Exercise details
All the lines below should be set down exactly, with no picture carried into the copy.

[Stored records]
⟨

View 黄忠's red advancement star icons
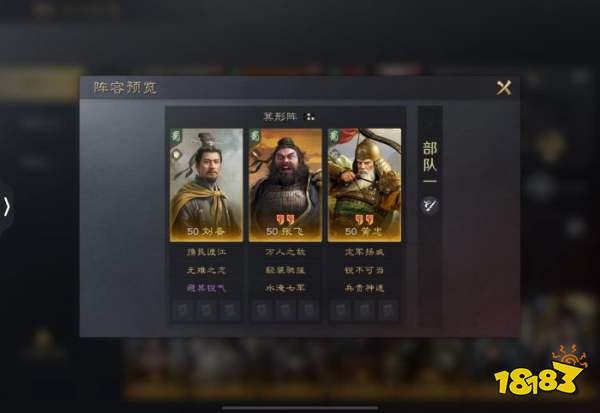pyautogui.click(x=364, y=220)
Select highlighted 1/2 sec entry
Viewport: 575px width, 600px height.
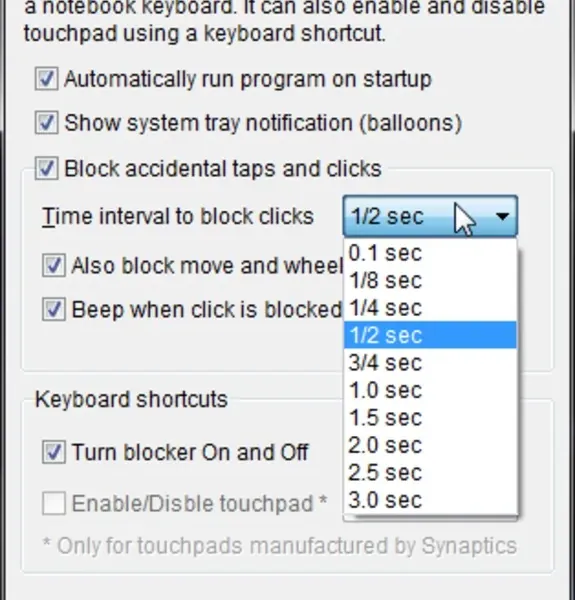430,335
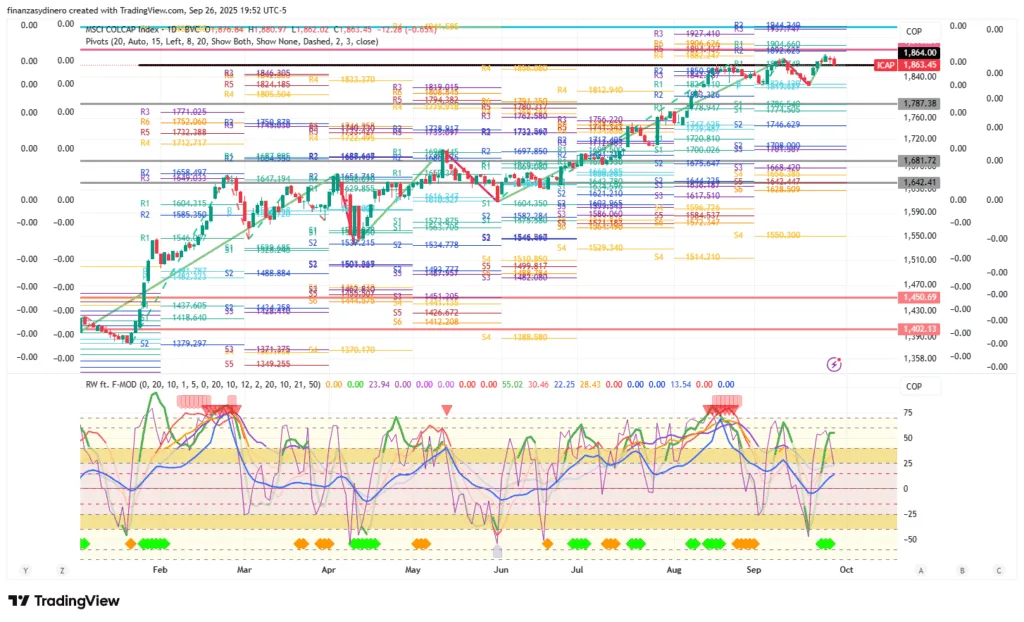Click the TradingView logo
Screen dimensions: 1024x622
(x=63, y=601)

⟩

Output of the exercise
View 黄忠's red advancement star icons
pyautogui.click(x=364, y=220)
Select highlighted 1/2 sec entry
Viewport: 575px width, 600px height.
430,335
Click the TradingView logo
Screen dimensions: 1024x622
(x=63, y=601)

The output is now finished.